Sind Sie sich bewusst, dass die Regierung gestern mit der Abschaffung der kalten Progression einen historischen Meilenstein beschlossen hat? Oder dass mit den Entlastungspaketen und Einmalzahlungen ein Mindestsicherungsbezieher in diesem Jahr ca. 1700 Euro zusätzlich ausbezahlt bekommt, bei Eltern mit einem Kind werden es rund 2600 Euro sein.

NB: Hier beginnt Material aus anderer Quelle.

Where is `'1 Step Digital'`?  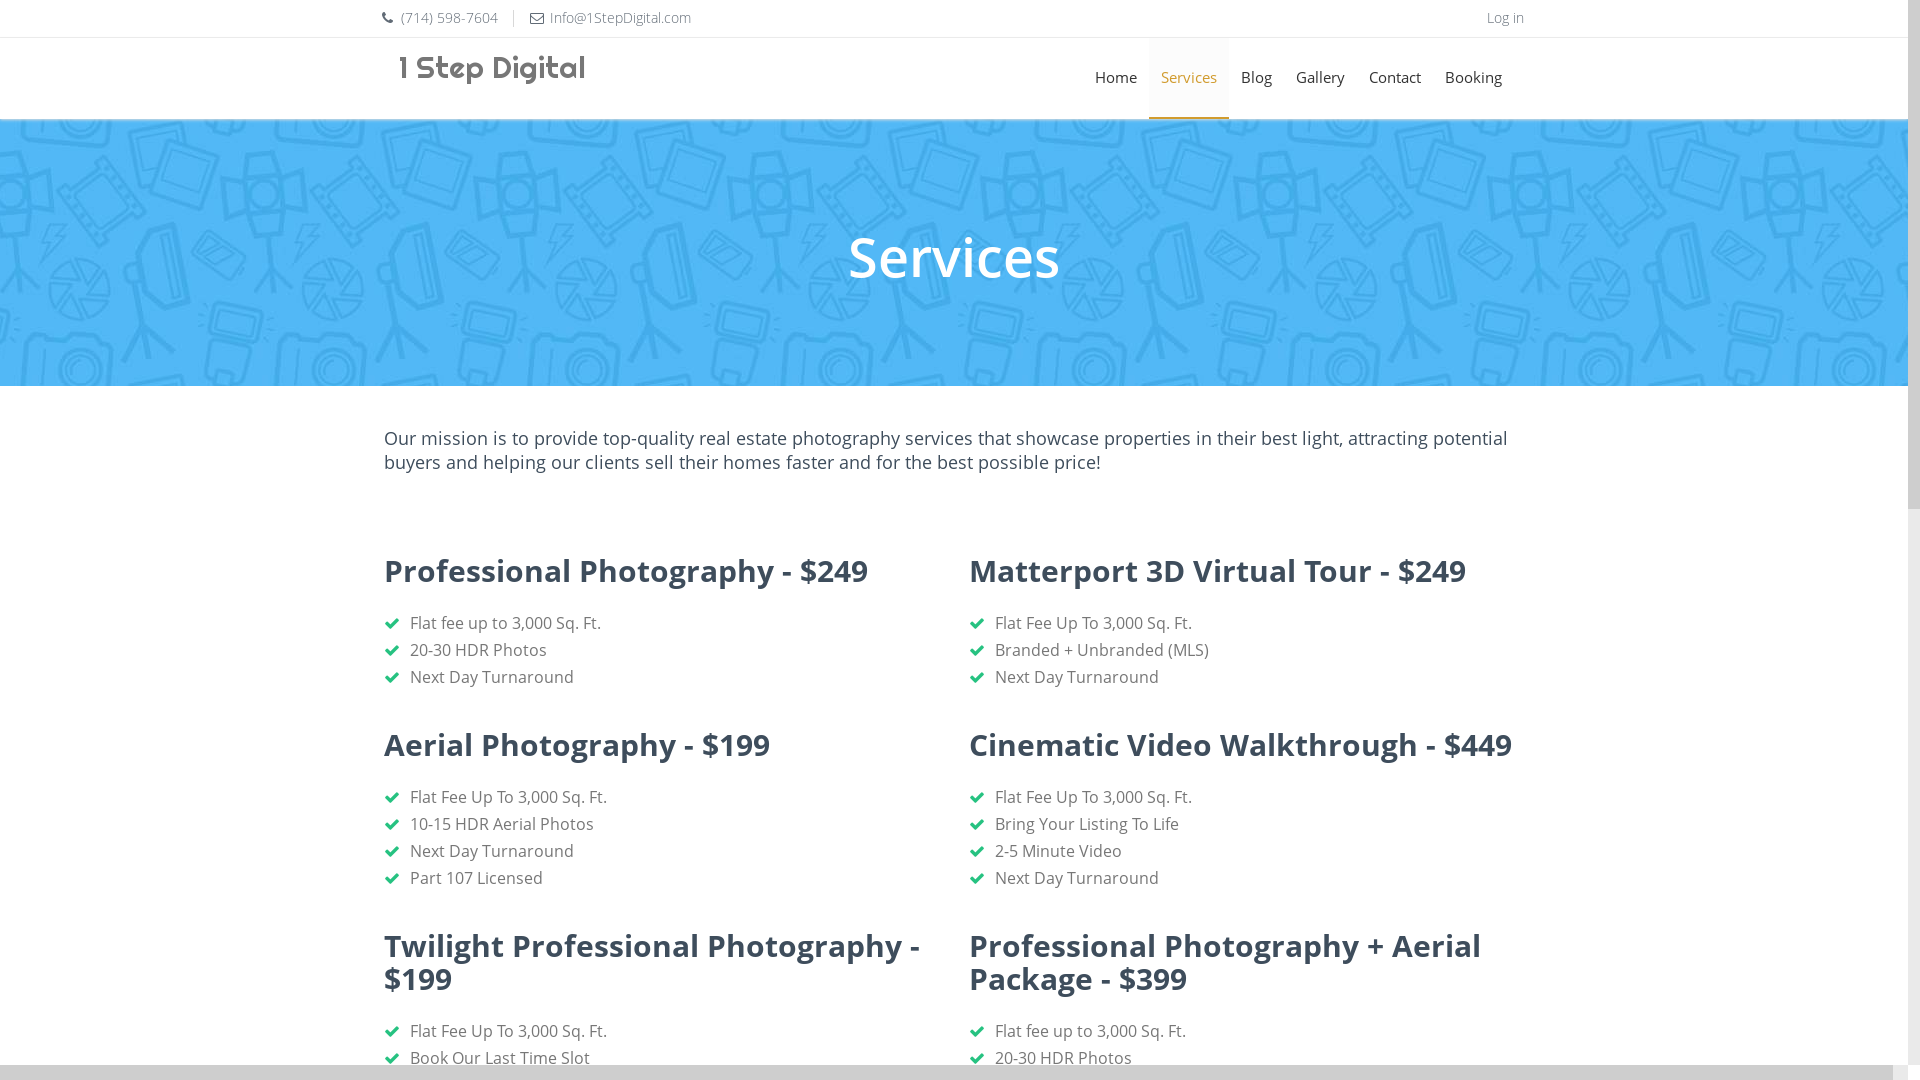
'1 Step Digital' is located at coordinates (526, 76).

Möglicherweise gehören Sie aber zu jenen, die angesichts der Kosten-Rallye in allen Bereichen die Entlastungen als Selbstverständlichkeit ansehen und sich fragen, wie jene mit geringem Einkommen ihre Heizkosten in diesem Winter bezahlen werden. Oder eine Gemeinde, die bislang Energiekosten in Höhe von 150.000 hatte, künftig über eine Million stemmen muss. Oder Herr Müller, dessen Rechnung sich von 250 auf 840 Euro erhöht.
Ob die alte Preis-Normalität bei einer Aufhebung der Sanktionen zurückkehren würde, wie das Rechte wie Linke in die Welt posaunen? Ein wenig anders formulierte es Ex-Kanzler Kern. Wir würden „trotz Sanktionen Gas und Öl aus Russland wollen und dann beschweren wir uns, dass Putin Energie zur Waffe macht. Was für eine Naivität“, meinte er in einem Interview mit der Wochenzeitung „Die Zeit“.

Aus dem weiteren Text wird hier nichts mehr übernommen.